-- Given problem 1 --
In the passage on verifying the OCaml pattern matching compiler, which technique was chosen?
-- Given problem 2 --
Extend the passage on verifying the OCaml pattern matching compiler from its last sentence.

-- Passage given --
Such bugs also are hard to catch by testing because they arise in
corner cases of complex patterns which are typically not in the
compiler test suite.
The OCaml core developers group considered evolving the pattern matching compiler, either by
using a new algorithm or by incremental refactorings of its codebase.
For this reason we want to verify that new implementations of the
compiler avoid the introduction of new bugs and that such
modifications don't result in a different behaviour than the current one.
One possible approach is to formally verify the pattern matching compiler
implementation using a machine checked proof.
Another possibility, albeit with a weaker result, is to verify that
each source program and target program pair are semantically correct.
We chose the latter technique, translation validation because is easier to adopt in
the case of a production compiler and to integrate with an existing codebase. The compiler is treated as a
blackbox and proof only depends on our equivalence algorithm.

-- Given material --
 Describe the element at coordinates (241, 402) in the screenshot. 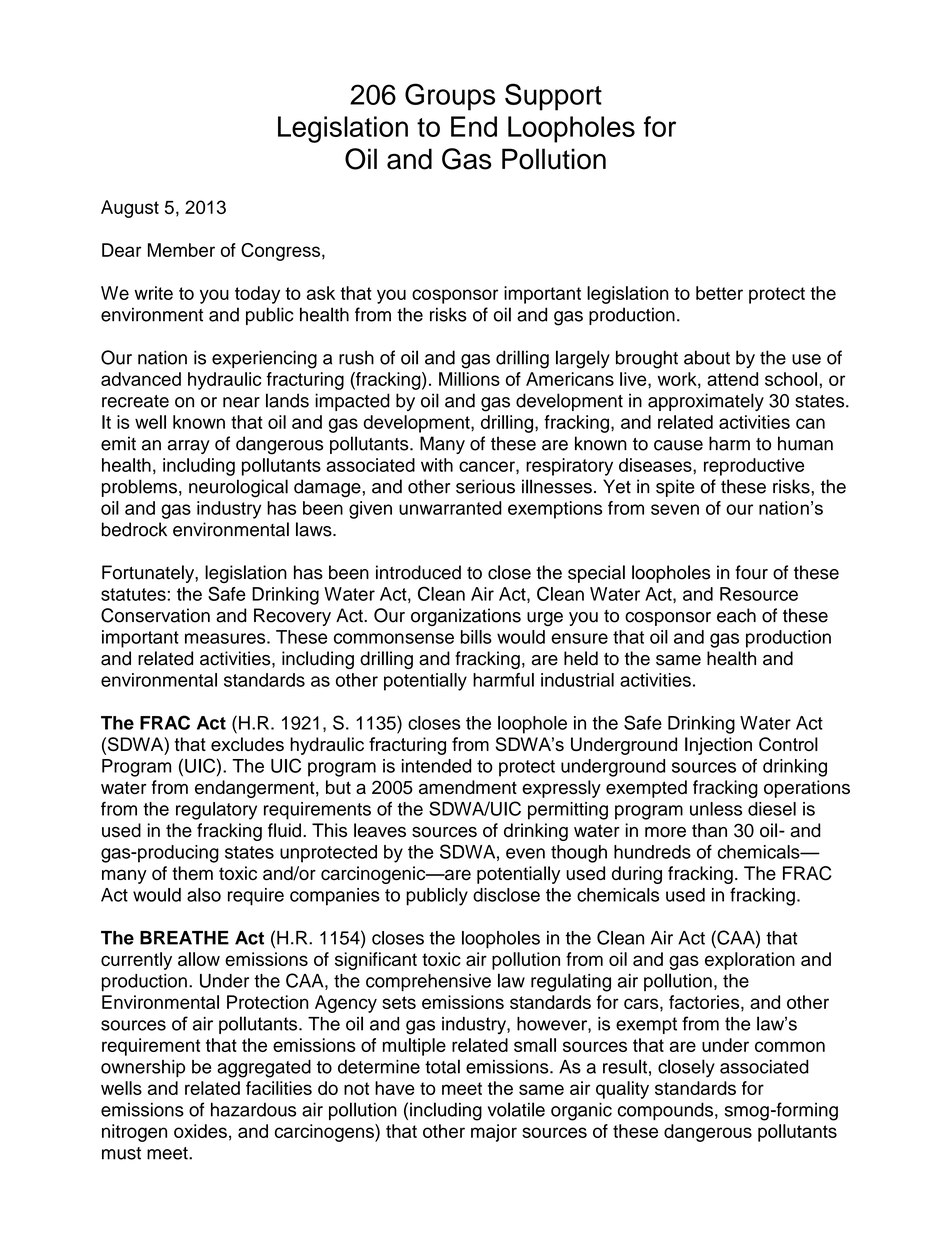

I see `near` at that location.
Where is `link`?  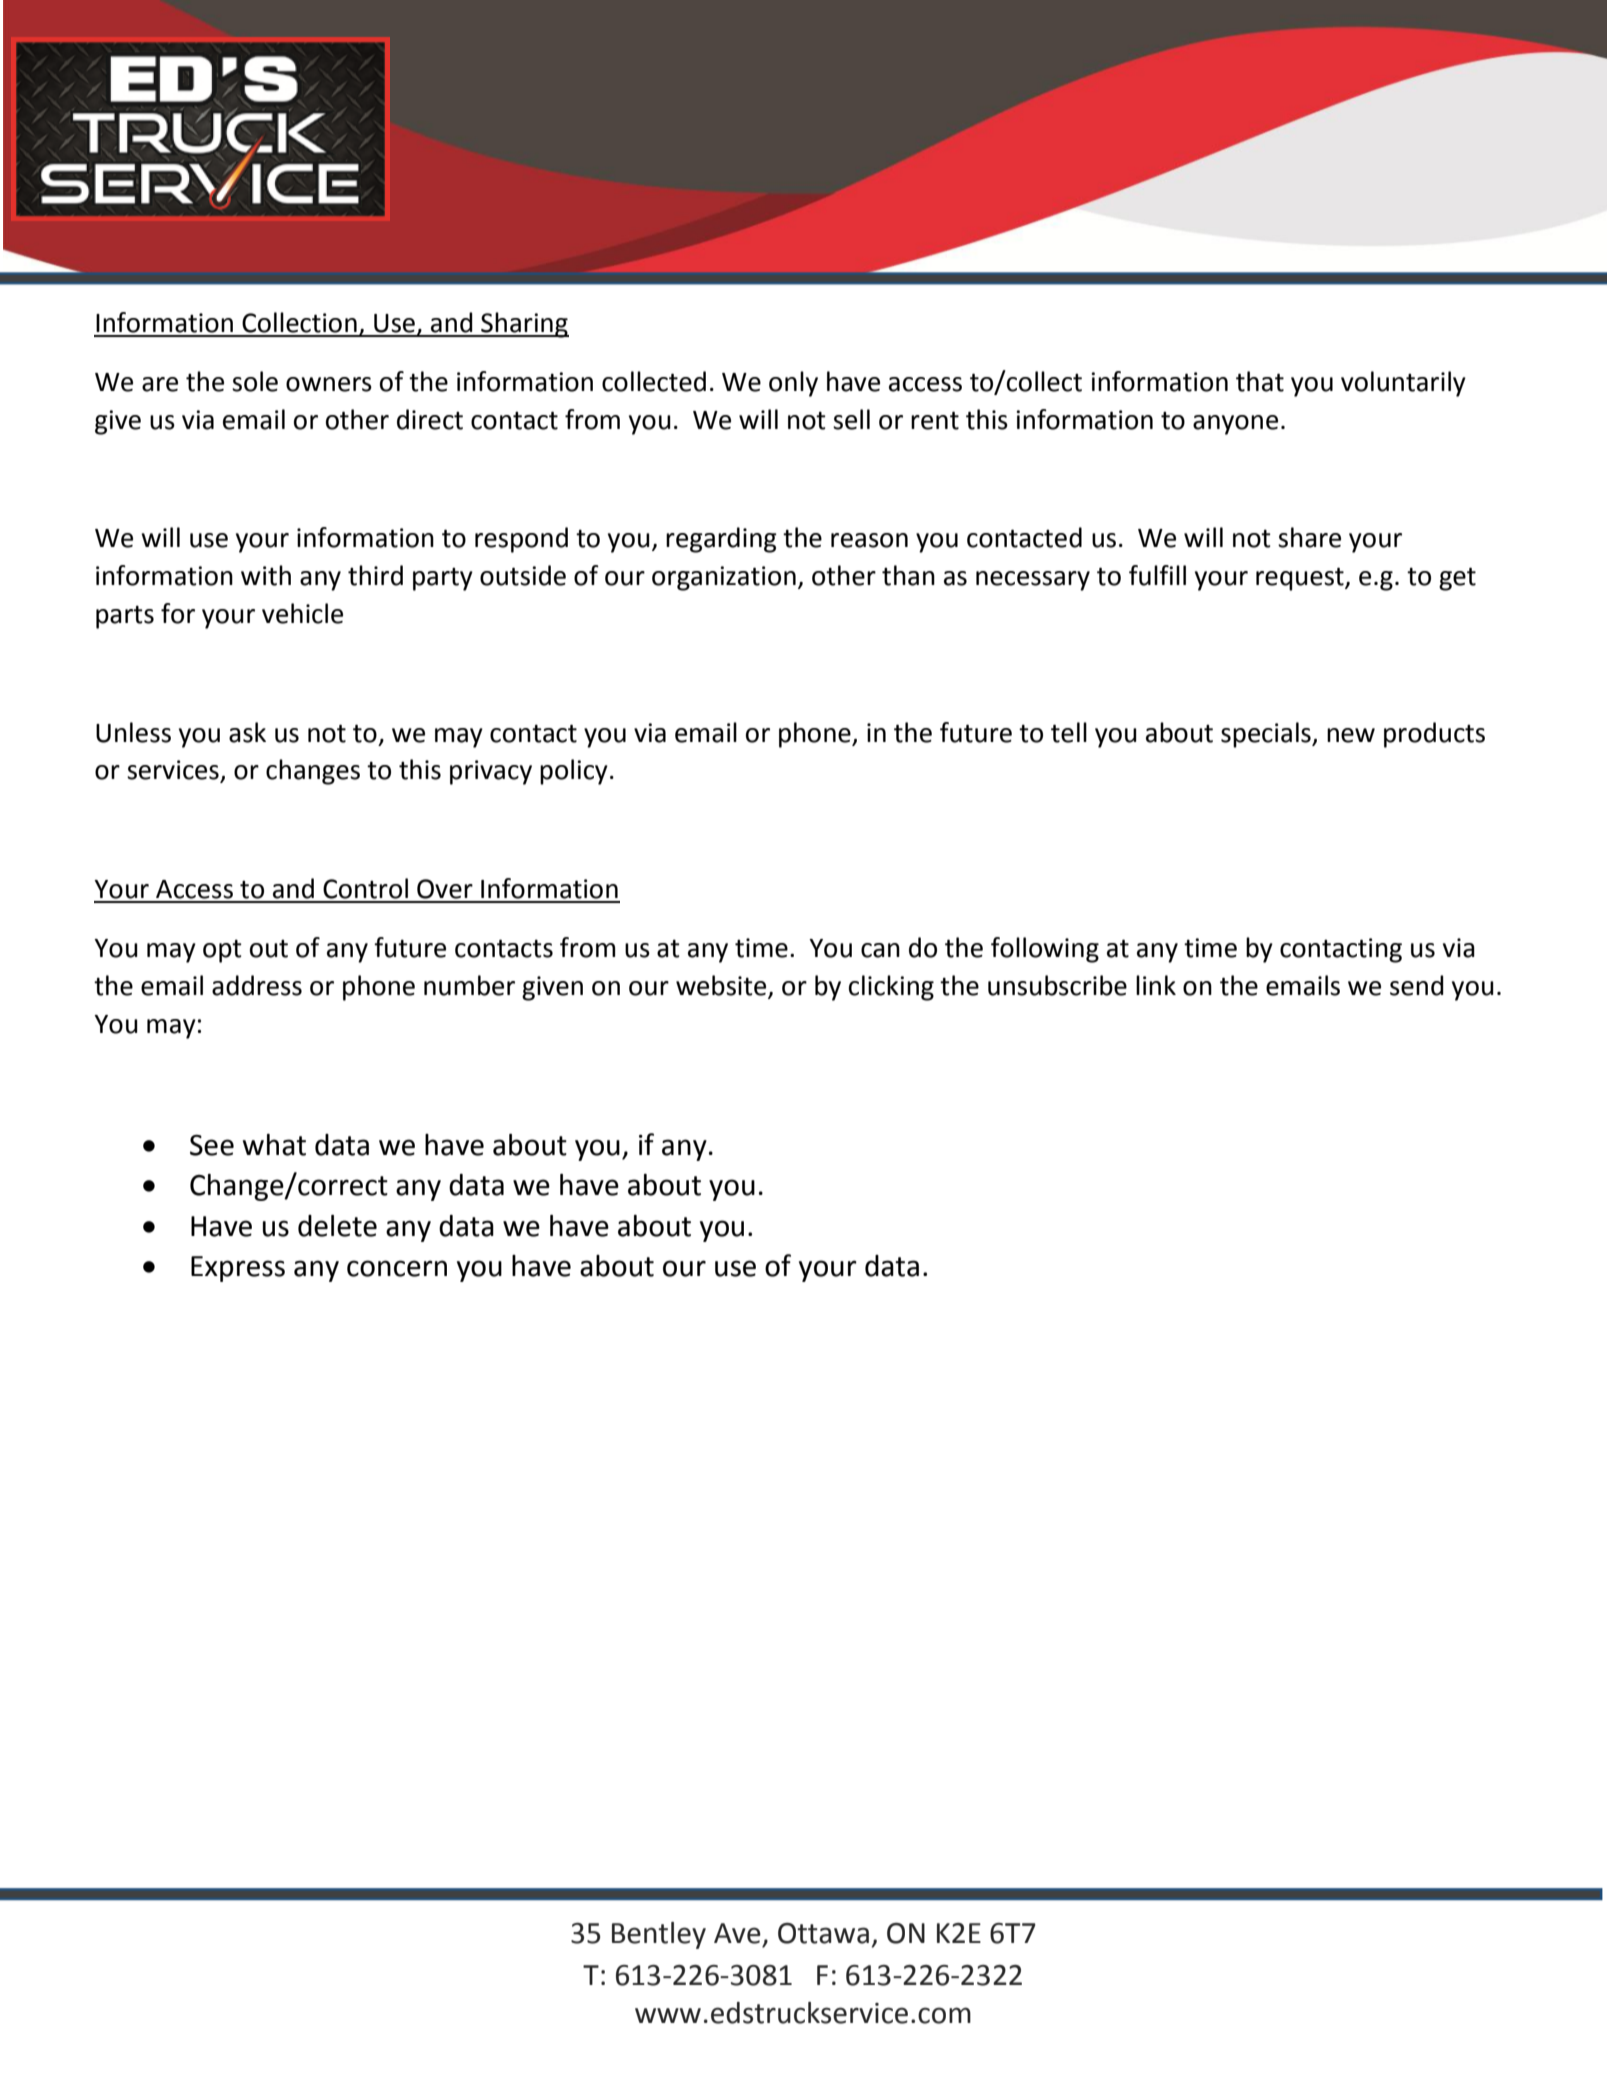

-- Exercise result 1 --
Translation validation.

-- Exercise result 2 --
\subsection{Our approach}
%% replace common TODO
Our algorithm translates both source and target programs into a common
representation, decision trees. Decision trees where choosen because
they model the space of possible values at a given branch of
execution.
Here is the decision tree for the source example program.
\begin{verbatim}
Node(Root)
/ \
(= []) (= ::)
/ \
Leaf Node(Root.1)
(0, None) / \
(= []) (= ::)
/ \
Leaf Leaf
(1, Some(Root.0)) (2, Some(Root.1.0))
\end{verbatim}
\texttt{(Root.0)} is called an \emph{accessor}, that represents the
access path to a value that can be reached by deconstructing the
scrutinee. In this example \texttt{Root.0} is the first subvalue of
the scrutinee.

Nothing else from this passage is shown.